Your goal ->
Reproduce the entries below verbatim, line for line.

Input ->
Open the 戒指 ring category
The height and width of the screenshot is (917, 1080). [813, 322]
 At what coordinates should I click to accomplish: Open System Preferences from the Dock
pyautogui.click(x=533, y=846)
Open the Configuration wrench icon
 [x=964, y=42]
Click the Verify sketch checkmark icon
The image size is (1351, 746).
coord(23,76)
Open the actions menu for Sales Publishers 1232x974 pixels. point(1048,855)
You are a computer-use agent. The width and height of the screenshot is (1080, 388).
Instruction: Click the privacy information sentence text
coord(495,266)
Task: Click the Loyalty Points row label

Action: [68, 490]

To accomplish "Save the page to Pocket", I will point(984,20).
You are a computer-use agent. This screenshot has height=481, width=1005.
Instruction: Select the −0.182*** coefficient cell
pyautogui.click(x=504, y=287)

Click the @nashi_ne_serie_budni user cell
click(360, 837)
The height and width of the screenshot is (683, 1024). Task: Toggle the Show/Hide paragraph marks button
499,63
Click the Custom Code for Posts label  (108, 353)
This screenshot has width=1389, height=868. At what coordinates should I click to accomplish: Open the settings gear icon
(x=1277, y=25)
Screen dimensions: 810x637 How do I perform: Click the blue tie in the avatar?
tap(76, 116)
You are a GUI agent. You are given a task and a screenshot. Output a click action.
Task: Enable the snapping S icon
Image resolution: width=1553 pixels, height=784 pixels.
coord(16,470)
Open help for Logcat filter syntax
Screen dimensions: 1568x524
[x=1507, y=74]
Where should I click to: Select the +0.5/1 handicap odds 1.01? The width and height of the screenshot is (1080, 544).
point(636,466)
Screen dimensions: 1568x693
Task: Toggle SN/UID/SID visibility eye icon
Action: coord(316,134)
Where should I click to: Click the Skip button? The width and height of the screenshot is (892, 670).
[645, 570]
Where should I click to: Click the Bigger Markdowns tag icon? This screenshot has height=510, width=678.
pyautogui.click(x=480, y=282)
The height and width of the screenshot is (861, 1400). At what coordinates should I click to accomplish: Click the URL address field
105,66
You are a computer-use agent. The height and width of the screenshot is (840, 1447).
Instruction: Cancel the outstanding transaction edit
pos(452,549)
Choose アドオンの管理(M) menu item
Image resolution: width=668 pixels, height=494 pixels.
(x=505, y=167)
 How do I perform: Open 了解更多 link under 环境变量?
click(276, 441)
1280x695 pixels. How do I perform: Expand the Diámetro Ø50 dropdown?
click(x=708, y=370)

Exercise result ->
Open the 戒指 ring category
The height and width of the screenshot is (917, 1080). [813, 322]
 At what coordinates should I click to accomplish: Open System Preferences from the Dock
pyautogui.click(x=533, y=846)
Open the Configuration wrench icon
 [x=964, y=42]
Click the Verify sketch checkmark icon
The image size is (1351, 746).
coord(23,76)
Open the actions menu for Sales Publishers 1232x974 pixels. point(1048,855)
You are a computer-use agent. The width and height of the screenshot is (1080, 388).
Instruction: Click the privacy information sentence text
coord(495,266)
Task: Click the Loyalty Points row label

Action: [68, 490]

To accomplish "Save the page to Pocket", I will point(984,20).
You are a computer-use agent. This screenshot has height=481, width=1005.
Instruction: Select the −0.182*** coefficient cell
pyautogui.click(x=504, y=287)

Click the @nashi_ne_serie_budni user cell
click(360, 837)
The height and width of the screenshot is (683, 1024). Task: Toggle the Show/Hide paragraph marks button
499,63
Click the Custom Code for Posts label  (108, 353)
This screenshot has width=1389, height=868. At what coordinates should I click to accomplish: Open the settings gear icon
(x=1277, y=25)
Screen dimensions: 810x637 How do I perform: Click the blue tie in the avatar?
tap(76, 116)
You are a GUI agent. You are given a task and a screenshot. Output a click action.
Task: Enable the snapping S icon
Image resolution: width=1553 pixels, height=784 pixels.
coord(16,470)
Open help for Logcat filter syntax
Screen dimensions: 1568x524
[x=1507, y=74]
Where should I click to: Select the +0.5/1 handicap odds 1.01? The width and height of the screenshot is (1080, 544).
point(636,466)
Screen dimensions: 1568x693
Task: Toggle SN/UID/SID visibility eye icon
Action: coord(316,134)
Where should I click to: Click the Skip button? The width and height of the screenshot is (892, 670).
[645, 570]
Where should I click to: Click the Bigger Markdowns tag icon? This screenshot has height=510, width=678.
pyautogui.click(x=480, y=282)
The height and width of the screenshot is (861, 1400). At what coordinates should I click to accomplish: Click the URL address field
105,66
You are a computer-use agent. The height and width of the screenshot is (840, 1447).
Instruction: Cancel the outstanding transaction edit
pos(452,549)
Choose アドオンの管理(M) menu item
Image resolution: width=668 pixels, height=494 pixels.
(x=505, y=167)
 How do I perform: Open 了解更多 link under 环境变量?
click(276, 441)
1280x695 pixels. How do I perform: Expand the Diámetro Ø50 dropdown?
click(x=708, y=370)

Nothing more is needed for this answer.